Suisse : Doris Leuthard entame une visite délicate à Bruxelles

Publié le 19 juillet 2010
La présidente de la Confédération suisse et ministre de l'économie Doris Leuthard effectue ce lundi une visite à Bruxelles dans un contexte politique délicat : les accords bilatéraux entre la Suisse et l'Union européenne, défendus par l'un, sont de plus en plus critiqués au sein de l'Union. Cette visite s'inscrit ainsi dans le cadre difficile des discutions préliminaires en vue de potentielles « bilatérales III ».

Le Madoutoren, siège de la Commission européenne.

Le planning de cette journée diplomatique s'annonce chargé : la présidente va ainsi successivement rencontrer les présidents du Conseil européen Herman Van Rompuy et de la Commission José Manuel Durão Barroso, de même que les commissaires en charge du marché intérieur Michel Barnier et de la fiscalité Algridas Semeta.
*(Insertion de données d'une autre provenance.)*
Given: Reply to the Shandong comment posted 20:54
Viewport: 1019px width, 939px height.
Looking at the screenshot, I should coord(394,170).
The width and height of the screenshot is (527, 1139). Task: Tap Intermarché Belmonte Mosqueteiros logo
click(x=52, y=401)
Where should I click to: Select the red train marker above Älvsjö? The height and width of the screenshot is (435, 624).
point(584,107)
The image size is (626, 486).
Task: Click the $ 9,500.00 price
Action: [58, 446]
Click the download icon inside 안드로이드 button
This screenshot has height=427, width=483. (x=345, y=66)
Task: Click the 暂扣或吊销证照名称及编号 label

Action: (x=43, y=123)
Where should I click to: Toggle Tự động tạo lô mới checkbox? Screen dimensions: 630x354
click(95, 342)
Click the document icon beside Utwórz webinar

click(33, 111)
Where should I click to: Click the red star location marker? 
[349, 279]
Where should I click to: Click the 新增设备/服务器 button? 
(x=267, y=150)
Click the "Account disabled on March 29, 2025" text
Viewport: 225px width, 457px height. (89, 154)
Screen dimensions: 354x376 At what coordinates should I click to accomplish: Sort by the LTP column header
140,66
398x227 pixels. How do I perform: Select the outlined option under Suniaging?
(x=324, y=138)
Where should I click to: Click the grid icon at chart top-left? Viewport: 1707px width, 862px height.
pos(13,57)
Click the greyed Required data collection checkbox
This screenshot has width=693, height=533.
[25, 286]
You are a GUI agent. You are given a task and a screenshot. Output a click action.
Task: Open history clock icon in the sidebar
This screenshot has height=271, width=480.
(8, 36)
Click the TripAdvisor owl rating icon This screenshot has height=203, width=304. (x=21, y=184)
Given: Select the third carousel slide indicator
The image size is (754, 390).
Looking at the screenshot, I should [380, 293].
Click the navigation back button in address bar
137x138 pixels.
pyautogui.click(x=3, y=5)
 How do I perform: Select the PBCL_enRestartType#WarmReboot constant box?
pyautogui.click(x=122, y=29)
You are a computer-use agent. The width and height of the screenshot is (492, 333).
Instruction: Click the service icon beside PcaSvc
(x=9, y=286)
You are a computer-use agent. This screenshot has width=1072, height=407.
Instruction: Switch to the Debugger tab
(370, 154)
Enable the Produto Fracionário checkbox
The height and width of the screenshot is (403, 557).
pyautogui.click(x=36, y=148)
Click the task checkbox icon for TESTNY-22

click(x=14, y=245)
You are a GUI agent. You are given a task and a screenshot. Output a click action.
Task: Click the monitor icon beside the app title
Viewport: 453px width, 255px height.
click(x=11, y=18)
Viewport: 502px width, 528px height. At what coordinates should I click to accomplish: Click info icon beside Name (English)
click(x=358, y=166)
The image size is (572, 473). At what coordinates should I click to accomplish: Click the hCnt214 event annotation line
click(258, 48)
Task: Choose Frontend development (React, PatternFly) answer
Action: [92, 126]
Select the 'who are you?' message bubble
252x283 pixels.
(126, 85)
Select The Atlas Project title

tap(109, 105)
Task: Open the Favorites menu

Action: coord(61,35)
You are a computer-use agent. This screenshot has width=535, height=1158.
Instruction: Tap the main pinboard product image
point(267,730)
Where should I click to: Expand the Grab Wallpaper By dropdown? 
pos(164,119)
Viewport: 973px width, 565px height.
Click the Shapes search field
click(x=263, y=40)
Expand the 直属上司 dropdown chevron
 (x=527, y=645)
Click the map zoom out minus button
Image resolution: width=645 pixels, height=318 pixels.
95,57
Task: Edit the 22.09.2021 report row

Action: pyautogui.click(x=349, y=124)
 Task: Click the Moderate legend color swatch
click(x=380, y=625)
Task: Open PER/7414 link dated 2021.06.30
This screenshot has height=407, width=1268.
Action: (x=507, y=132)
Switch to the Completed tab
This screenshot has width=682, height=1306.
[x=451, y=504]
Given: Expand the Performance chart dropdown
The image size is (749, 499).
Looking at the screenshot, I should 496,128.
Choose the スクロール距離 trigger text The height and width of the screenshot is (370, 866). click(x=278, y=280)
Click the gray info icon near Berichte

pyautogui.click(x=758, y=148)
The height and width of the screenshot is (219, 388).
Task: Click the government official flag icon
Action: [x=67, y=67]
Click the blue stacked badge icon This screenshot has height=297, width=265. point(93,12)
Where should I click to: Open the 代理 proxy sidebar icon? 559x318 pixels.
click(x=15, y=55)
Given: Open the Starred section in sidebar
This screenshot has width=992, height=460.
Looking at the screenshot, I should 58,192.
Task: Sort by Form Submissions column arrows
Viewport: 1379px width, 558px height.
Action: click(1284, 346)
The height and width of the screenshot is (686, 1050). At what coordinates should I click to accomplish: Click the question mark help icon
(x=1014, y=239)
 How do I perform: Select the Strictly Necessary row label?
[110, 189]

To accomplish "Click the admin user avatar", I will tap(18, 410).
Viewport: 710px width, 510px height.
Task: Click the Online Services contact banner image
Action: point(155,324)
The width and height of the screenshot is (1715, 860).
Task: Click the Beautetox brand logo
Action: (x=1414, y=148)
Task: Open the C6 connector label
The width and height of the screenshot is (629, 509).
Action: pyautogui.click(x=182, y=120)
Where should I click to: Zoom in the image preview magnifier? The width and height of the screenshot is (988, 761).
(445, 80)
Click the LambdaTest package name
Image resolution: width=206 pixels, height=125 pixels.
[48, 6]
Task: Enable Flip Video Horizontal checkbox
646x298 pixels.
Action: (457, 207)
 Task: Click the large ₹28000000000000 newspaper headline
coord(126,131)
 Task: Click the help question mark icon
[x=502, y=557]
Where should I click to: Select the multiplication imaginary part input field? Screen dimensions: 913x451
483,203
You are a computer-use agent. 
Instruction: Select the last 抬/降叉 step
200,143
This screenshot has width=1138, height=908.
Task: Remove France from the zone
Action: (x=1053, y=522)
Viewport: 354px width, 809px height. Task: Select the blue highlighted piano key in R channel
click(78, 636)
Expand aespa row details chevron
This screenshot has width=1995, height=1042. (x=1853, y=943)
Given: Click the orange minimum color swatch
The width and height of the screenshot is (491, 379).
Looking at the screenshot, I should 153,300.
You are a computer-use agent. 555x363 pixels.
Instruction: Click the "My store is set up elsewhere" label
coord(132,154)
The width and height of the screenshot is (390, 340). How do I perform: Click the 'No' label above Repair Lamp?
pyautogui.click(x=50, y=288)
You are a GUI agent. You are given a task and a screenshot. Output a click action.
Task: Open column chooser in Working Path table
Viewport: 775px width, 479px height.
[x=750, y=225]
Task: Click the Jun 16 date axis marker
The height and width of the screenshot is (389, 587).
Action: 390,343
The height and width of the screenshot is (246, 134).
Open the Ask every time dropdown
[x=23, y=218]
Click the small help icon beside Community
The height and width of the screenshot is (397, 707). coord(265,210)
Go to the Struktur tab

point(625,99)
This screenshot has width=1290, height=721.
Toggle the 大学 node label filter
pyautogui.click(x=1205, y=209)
Ces visites ont officiellement pour but de débloquer les négociations, actuellement bloquées, sur des accords dans les domaines de l'énergie et du libre-échange ; ce dernier accord est sujet à de nombreux désacords, en particulier dans le domaine fiscal où l'Union européenne critique la souveraineté cantonale.

Plus globalement, des voix de plus en plus nombreuses se font entendre au sein de l'Union pour critiquer la voie billatérale suivie depuis 1990 avec la Suisse : les quelques 120 accords seraient trop favorables à la Suisse, trop complexes à mettre en œuvre ; cette position a débouché, en 2008, sur une nouvelle doctrine envers la Confédération suisse qui prône la nécessité d'atteindre un « équilibre des intérêts » tout en réclamant un alignement suisse systématique sur la réglementation communautaire. Dans cette optique, la conclusion d'un accord cadre remplaçant la voie du « bilatéralisme sectoriel » entre les deux partenaires est préconisé par la diplomatie européenne.

Sur le plan suisse, le gouvernement doit publier, en août, un rapport sur sa politique d'intégration européenne. De nombreux observateurs ne s'attendent toutefois pas à des proposition trop ambitieuses, la perspective des élections fédérales de 2011 retenant de nombreuses formations politiques d'aborder ce sujet sensible.